Scripture: Living and Active

Scripture: Living and Active
Our most significant scriptures are marked with post it notes.

Continuing the work of Jesus, simply, peacefully, JOYFULLY, together.

We gather for worship at 9:30 am on Sunday.
Children go to Sunday school following their special time in worship, about 10:15 am.
Potluck is the first Sunday of the month.

17975 Centreville-Constantine Road, Constantine, MI 49042

florence.brethren.mennonite@gmail.com

Tuesday, January 27, 2015

Trending: New Anabaptism

What kind of people would want to follow a guy who related to everyone in his diverse community, especially the folks everyone else avoided?  What kind of people would want to build a new society based on cooperation with compassion and justice and revolt against the powers of violence and intolerance?  What kind of people would rather feel the vulnerability of forgiveness than feel the power of judgment? 

Apparently, a lot of people.  And they are finding in the Anabaptist tradition that is at the roots of Florence Church of the Brethren Mennonite, just such a movement.

Greg Boyd suggested at the Anabaptist Mennonite Biblical Seminary today that a whole wave of New Anabaptists, like himself, seek communities who worship “a God who looks like Jesus and who is raising up a people who look like Jesus.”  When they come knocking on Mennonite or Brethren church doors, will they find the welcome and the passion for which they long? 

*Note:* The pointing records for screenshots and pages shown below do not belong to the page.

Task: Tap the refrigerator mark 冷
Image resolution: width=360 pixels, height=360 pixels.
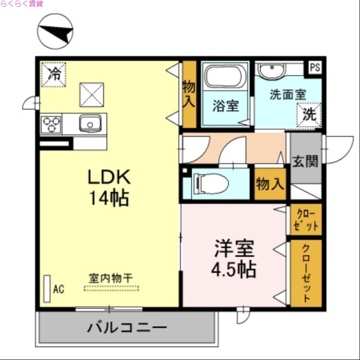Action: click(x=54, y=73)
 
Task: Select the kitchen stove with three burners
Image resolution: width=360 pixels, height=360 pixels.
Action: click(x=50, y=124)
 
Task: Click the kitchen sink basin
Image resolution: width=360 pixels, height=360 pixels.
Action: click(x=90, y=123)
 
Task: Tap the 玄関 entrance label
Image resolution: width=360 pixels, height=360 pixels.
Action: click(x=306, y=161)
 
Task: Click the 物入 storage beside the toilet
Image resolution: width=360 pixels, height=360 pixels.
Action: click(x=270, y=184)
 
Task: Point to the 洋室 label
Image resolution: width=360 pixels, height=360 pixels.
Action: click(x=234, y=248)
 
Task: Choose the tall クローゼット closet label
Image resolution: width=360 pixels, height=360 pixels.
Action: click(x=306, y=274)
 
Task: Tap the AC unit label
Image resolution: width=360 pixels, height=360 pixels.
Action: click(x=58, y=289)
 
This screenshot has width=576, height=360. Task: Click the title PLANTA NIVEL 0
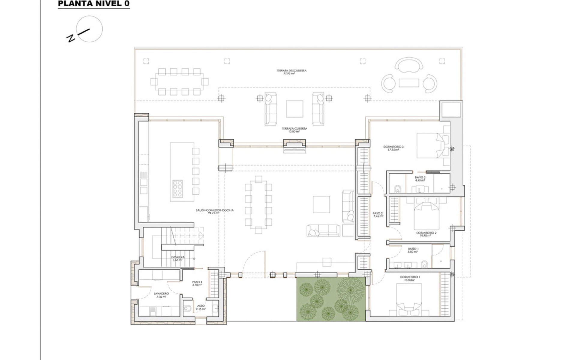pyautogui.click(x=94, y=4)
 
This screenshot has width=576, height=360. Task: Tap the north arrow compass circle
pyautogui.click(x=89, y=29)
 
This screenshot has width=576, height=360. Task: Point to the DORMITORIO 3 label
pyautogui.click(x=393, y=148)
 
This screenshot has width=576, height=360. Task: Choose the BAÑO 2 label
pyautogui.click(x=420, y=179)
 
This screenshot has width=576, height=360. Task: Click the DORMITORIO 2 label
pyautogui.click(x=426, y=234)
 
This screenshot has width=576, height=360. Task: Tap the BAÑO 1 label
pyautogui.click(x=413, y=250)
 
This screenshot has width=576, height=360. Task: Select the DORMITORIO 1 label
pyautogui.click(x=410, y=278)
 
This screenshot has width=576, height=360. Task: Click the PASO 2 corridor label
pyautogui.click(x=378, y=214)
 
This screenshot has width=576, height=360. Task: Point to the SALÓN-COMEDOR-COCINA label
pyautogui.click(x=214, y=212)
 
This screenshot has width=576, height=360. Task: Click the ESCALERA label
pyautogui.click(x=178, y=259)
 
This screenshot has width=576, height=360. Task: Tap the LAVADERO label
pyautogui.click(x=161, y=295)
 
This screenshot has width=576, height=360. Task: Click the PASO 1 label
pyautogui.click(x=197, y=284)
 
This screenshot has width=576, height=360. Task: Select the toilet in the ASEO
pyautogui.click(x=188, y=309)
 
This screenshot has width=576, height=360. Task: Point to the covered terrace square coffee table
pyautogui.click(x=294, y=109)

Here are some of the markers which draw folks to Anabaptism:

First… Anabaptist depth of discipleship and salvation as a way of life.
Second…, Anabaptists have taught us to take up the cross of Jesus’ powerful confrontation with the powers-that-be, with the consequent challenge that entails for social nonconformity in 21st-century America.
Third, the kingdom of God is no longer only an inner and future reality. It is, instead, the primary allegiance for disciples now and at every level of our existence—personal, social, economic and political.
Fourth… the Anabaptist notion that all of God’s children are called to mission and ministry at the moment of their freely-chosen baptism….All in the faith community are leaders, whether seminary trained or not.
(Tommy Airey in Missio Dei #20, 2012)

Greg Boyd encouraged us to ask ourselves these two questions:
  • How is our life different because we are following Jesus as his ministers of reconciliation?
  • Are we as congregations manifesting the Kingdom of God as much as we can?



I am eager to hear more this evening when Greg speaks at College Mennonite Church at 7:30 pm entitled “Living Truth: The Promise of the Anabaptist Tradition In a Post-Christendom Culture.”